Oleh : Dedi Asikin (Wartawan Senior, Pengamat dan Aktivis Sosial)
MUDIK dan macet itu ibarat kembaran. Mudik pasti macet, macet, pasti lagi mudik ya.
Mudik itu perjalanan melelahkan, tapi juga menyenangkan. Mudik tidak macet terasa hambar. Bagai sayur tak bergaram.
Teman saya dapat jodoh ketika mudik dan macet. Iseng-iseng jadi don yuan, eh kecantol beneran. Beranak pinak. Sekarang anaknya sudah delapan dengan 12 cucu. Kalau mudik ada 2 mobil dan 3 motor. Ngaleut ngabandaleut kaya pengungsi Palestina.

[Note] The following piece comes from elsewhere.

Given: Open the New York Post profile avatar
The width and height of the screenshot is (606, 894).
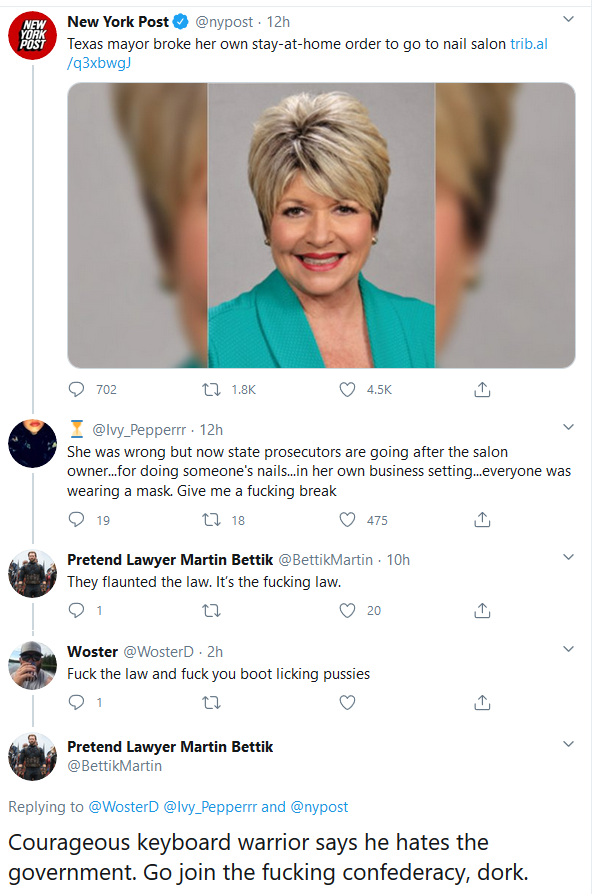Looking at the screenshot, I should tap(32, 35).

Saya mengalami macet mudik sejak tahun 60 an. Ketika masih bujangan, bagai bajingan naik bis. Kalau perlu di tingkat dua, tak beratap. Jika panas bercucur keringat. Jila hujan berbasah kuyup. Tapi senang bukan kepalang. Waktu itu masih punya gacoan di lembur. Tapi jodoh Tuhan yang atur. Diberi jodoh orang Bandung. Anak 5 dan 8 cucu.
Saya juga korban keadaan, jadi urban ke kota. Jadi petani seperti ayah, ternyata cuma tinggal daki, gak mukti-mukti.

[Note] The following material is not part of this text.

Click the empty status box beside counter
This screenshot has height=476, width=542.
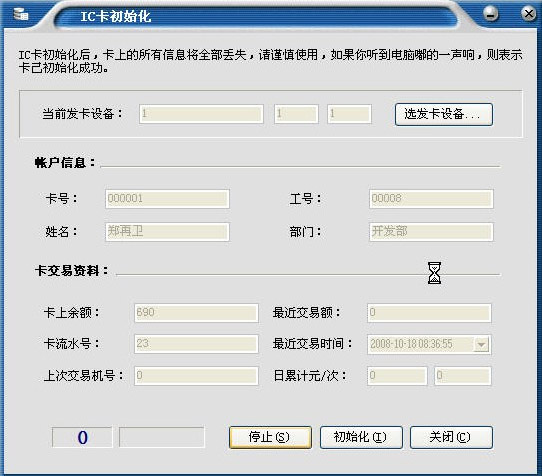pyautogui.click(x=161, y=437)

Tapi di kota juga tak jadi menteri seperti Harmoho atau profesor Krisna Harahap yang jadi Hakim Agung 17 tahun. Edun suredun.
Apalagi seperti Joko Widodo. Orang pinggir Kali Karang Tengah itu, planga plongo urban ke Jakarta. Eh nasibnya luar biasa. Tak perlu dikata kata. Allah sudah ketuk palu di hadapan malaikat Jibril. Soal akhir hidup yang terjadi dan dia lakukan, biarlah dia yang memaknai.
Saya cuma jadi kuli tinta, kuli disket dan sekarang buruh digital. Sedikit lebih berkasta dari pada buruh tembok. Apa iya? Ah itu mah halusinasi doang. Lebihnya cuma gampang kenal dengan semua orang mulai orang jalanan sampai penghuni gedongan, penjabat atau penjahat.
Tapi pekerjaan kuli tinta itu menyenangkan. Pergi, ketemu orang ngobrol sambil ketawa ketiwi, jadi deh tulisan. Jadi duit kecil kecilan. Jauh panggang dari api jika dibanding jadi penambang timah ilegal. Tapi kemudian masuk penjara. Amit amit jabang tutuka.
Sekarang saya masih wartawan dan menulis terus. Cuma bukan lagi wartawan stuktural, wartawan kultural barangkali.